I\'m trying to figure out a simple way to do something like this with dplyr (data set = dat, variable = x):
day$x[dat$x<0]=NA
Should be
You can use replace
which is a bit faster than ifelse
:
dat <- dat %>% mutate(x = replace(x, x<0, NA))
You can speed it up a bit more by supplying an index to replace
using which
:
dat <- dat %>% mutate(x = replace(x, which(x<0L), NA))
On my machine, this cut the time to a third, see below.
Here's a little comparison of the different answers, which is only indicative of course:
set.seed(24)
dat <- data.frame(x=rnorm(1e6))
system.time(dat %>% mutate(x = replace(x, x<0, NA)))
User System elapsed
0.03 0.00 0.03
system.time(dat %>% mutate(x=ifelse(x<0,NA,x)))
User System elapsed
0.30 0.00 0.29
system.time(setDT(dat)[x<0,x:=NA])
User System elapsed
0.01 0.00 0.02
system.time(dat$x[dat$x<0] <- NA)
User System elapsed
0.03 0.00 0.03
system.time(dat %>% mutate(x = "is.na<-"(x, x < 0)))
User System elapsed
0.05 0.00 0.05
system.time(dat %>% mutate(x = NA ^ (x < 0) * x))
User System elapsed
0.01 0.00 0.02
system.time(dat %>% mutate(x = replace(x, which(x<0), NA)))
User System elapsed
0.01 0.00 0.01
(I'm using dplyr_0.3.0.2 and data.table_1.9.4)

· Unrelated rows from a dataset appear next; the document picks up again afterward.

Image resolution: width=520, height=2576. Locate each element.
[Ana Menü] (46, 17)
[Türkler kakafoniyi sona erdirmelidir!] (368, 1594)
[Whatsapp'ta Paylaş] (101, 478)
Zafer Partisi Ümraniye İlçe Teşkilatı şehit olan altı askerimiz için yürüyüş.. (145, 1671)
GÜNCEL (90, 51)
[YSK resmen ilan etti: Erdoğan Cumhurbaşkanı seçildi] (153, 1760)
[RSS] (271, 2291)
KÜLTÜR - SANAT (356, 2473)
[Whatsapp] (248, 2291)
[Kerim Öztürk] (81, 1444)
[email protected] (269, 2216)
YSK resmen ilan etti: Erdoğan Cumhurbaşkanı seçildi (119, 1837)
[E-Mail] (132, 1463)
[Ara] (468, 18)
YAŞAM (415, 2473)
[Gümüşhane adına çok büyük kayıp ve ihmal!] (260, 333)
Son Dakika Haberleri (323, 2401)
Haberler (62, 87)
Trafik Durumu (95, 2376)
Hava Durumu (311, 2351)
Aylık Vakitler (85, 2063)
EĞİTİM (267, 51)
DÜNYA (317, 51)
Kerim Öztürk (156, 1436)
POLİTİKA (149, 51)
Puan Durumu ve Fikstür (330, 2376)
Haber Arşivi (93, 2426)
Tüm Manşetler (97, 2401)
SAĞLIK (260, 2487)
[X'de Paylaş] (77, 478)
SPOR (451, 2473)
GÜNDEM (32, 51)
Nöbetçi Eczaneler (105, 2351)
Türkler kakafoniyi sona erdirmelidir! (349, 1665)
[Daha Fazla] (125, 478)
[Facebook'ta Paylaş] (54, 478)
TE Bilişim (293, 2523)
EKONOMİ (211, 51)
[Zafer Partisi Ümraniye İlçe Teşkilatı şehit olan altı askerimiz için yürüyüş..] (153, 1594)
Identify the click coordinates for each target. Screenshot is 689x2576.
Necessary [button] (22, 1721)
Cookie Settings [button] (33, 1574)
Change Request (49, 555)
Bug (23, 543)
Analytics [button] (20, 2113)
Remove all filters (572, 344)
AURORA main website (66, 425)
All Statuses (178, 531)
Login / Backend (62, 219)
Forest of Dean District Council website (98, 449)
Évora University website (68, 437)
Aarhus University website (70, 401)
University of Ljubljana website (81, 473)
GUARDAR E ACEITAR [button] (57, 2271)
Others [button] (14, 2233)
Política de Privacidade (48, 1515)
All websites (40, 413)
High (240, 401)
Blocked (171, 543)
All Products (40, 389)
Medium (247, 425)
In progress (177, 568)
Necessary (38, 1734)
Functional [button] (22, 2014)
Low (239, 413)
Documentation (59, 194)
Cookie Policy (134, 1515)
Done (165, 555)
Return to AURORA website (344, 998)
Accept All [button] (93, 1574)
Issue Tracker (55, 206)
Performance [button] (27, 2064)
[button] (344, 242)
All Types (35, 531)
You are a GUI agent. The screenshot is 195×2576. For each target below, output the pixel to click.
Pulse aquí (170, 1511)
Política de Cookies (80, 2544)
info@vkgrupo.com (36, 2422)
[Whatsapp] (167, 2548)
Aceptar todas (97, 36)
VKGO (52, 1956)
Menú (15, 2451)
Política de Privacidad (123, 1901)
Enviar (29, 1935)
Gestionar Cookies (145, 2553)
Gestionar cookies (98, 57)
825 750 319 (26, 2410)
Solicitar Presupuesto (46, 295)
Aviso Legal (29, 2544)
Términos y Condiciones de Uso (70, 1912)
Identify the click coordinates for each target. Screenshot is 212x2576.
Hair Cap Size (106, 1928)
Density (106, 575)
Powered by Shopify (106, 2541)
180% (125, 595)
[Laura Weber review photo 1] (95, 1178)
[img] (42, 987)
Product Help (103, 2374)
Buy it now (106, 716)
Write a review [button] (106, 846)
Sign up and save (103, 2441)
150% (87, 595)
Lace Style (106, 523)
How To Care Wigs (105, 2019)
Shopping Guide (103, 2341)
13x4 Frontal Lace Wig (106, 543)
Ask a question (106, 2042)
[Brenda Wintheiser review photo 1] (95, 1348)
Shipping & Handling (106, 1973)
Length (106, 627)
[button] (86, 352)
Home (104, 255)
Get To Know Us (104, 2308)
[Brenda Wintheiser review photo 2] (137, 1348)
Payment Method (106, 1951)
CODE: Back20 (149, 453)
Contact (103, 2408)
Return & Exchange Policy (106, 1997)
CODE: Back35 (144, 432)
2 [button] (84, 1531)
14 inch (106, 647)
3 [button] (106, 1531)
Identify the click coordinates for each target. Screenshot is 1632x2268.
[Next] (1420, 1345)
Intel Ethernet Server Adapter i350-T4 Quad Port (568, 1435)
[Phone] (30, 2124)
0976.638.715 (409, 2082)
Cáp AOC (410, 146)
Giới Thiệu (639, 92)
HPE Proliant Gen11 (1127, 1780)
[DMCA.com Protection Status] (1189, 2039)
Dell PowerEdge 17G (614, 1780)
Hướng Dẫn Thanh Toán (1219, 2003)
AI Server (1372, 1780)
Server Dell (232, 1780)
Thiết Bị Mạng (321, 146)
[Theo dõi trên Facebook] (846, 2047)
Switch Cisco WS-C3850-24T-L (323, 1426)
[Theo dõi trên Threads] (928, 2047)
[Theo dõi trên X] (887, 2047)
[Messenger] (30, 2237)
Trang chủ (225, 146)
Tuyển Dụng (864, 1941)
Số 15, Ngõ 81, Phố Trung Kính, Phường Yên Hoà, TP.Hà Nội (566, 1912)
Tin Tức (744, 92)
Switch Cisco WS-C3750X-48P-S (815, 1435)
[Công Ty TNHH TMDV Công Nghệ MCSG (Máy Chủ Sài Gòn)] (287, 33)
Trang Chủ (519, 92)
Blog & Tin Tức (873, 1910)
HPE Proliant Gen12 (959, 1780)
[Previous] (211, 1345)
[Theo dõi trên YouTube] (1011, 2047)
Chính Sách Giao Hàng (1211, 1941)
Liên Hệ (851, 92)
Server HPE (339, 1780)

Since we're always very interested in benchmarking, especially in the course of data.table-vs-dplyr discussions I provide another benchmark of 3 of the answers using microbenchmark and the data by akrun. Note that I modified dplyr1
to be the updated version of my answer:
set.seed(285)
dat1 <- dat <- data.frame(x=sample(-5:5, 1e8, replace=TRUE), y=rnorm(1e8))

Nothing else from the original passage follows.